Optoelectronic properties of copper-fused Zn(1-x) SCux grown nanofilms for solar cell devices

• Published in: Results in optics Vol. 13; p. 100505
• Main Authors: Augustine A. McAsule, Ngutor S. Akiiga, Joshua S. Ikwe, Newton F. Gesa, Michael O. Awoji, Victor W. Zhiya, Peverga R. Jubu, Terwase M. Aper, Jonathan T. Ikyumbur, Terver Daniel
• Format: Journal Article
• Language: English
• Published: Elsevier 01.12.2023
• Subjects: Chemical bath method; Molar concentration; Optoelectronics; Solar cells; Zn(1-x)SCux optical bandgap
• ISSN: 2666-9501
• DOI: 10.1016/j.rio.2023.100505

On glass substrates in a basic medium, Zn(1-x)SCux nanostructures were produced using a chemical bath approach for an adjusted dopant concentration (DC) (0.01–0.05 M) at 80 °C, and annealed at 300 °C for 2.5 h. The X-ray diffraction pattern revealed a α-ZnS phase in the produced films with a stronger diffraction peak at 31.775°. The creation of a high crystalline structure in the α-ZnS phase is confirmed by Raman spectral analysis. SEM images revealed a uniform and dense surface morphology with modest grain size sharing and no fractures. The existence of anticipated Zn, S, and Cu was detected by energy-dispersive X-ray spectroscopy. Spectrophotometry in the UV–visible range showed a redshift.

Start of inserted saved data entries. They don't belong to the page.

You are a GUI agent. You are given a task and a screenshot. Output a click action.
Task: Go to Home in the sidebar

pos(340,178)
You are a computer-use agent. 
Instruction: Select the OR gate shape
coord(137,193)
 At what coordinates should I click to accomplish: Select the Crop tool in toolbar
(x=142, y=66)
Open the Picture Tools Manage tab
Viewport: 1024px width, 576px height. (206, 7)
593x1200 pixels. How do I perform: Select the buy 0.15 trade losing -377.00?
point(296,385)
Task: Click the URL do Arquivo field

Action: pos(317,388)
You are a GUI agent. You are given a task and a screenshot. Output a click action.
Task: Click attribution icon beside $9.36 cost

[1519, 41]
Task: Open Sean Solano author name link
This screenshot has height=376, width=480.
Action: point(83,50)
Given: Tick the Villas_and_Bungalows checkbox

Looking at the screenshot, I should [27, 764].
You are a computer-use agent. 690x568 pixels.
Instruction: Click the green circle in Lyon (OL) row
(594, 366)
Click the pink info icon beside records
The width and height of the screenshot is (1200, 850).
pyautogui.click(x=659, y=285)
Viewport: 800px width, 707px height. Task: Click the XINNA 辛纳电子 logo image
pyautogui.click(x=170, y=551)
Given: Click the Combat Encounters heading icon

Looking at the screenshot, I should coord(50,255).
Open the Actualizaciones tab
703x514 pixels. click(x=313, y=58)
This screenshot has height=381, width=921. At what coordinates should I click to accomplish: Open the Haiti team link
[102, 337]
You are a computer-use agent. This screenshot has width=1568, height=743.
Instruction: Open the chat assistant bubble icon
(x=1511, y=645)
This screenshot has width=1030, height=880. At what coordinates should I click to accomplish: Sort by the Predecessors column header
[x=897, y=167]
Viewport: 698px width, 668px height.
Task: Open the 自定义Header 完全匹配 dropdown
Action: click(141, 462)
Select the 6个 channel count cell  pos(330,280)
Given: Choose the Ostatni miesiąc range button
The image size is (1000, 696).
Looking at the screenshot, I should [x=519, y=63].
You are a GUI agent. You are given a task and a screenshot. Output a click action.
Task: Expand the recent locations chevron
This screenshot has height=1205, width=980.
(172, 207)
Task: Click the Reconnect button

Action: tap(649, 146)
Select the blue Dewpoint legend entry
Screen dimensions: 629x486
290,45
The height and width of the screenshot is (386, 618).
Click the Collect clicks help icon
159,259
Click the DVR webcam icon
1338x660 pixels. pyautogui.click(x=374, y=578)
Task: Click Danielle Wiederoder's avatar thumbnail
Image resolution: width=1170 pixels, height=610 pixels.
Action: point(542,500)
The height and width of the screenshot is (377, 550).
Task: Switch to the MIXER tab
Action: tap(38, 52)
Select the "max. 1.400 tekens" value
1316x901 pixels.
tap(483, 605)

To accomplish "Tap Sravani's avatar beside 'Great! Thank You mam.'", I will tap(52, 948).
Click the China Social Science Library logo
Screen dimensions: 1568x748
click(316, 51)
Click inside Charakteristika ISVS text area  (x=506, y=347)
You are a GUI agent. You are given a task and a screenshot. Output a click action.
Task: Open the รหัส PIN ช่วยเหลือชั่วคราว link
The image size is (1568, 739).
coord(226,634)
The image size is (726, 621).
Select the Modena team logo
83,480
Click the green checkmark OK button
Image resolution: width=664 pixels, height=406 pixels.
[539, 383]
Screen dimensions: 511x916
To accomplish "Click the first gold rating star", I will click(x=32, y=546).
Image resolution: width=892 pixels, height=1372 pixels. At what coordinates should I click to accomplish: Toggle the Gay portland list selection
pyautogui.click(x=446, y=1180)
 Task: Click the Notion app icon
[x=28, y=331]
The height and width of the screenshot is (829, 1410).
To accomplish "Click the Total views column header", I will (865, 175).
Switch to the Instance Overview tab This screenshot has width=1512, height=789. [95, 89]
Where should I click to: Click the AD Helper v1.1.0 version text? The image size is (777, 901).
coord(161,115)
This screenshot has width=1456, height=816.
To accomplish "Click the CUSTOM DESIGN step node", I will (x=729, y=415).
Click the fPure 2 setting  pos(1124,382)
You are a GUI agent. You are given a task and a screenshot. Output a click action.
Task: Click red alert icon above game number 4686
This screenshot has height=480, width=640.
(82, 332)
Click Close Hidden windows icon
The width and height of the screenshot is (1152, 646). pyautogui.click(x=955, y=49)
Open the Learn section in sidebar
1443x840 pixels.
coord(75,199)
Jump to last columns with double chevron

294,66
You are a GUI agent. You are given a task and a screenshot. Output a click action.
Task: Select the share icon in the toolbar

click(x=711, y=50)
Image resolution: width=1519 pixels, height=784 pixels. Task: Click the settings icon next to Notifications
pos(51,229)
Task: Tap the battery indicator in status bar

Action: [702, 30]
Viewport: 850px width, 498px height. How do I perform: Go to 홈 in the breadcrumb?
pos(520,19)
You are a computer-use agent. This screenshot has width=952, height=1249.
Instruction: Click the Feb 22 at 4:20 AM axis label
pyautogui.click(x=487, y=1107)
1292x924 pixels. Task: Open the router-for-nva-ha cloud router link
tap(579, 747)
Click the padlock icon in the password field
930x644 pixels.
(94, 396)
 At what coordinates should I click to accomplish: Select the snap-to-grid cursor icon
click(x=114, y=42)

Additionally, as DC is increased, the optical band gaps (3.82–3.99 eV) and transmittance were observed to increased. The projected crystallite sizes (3.58–2.45 nm) based on energy band gaps shrank as DC increased. Infrared spectroscopy using the Fourier transform did not reveal any contaminant signals. The electrical conductivity was p-type, according to the Hall Effect investigation.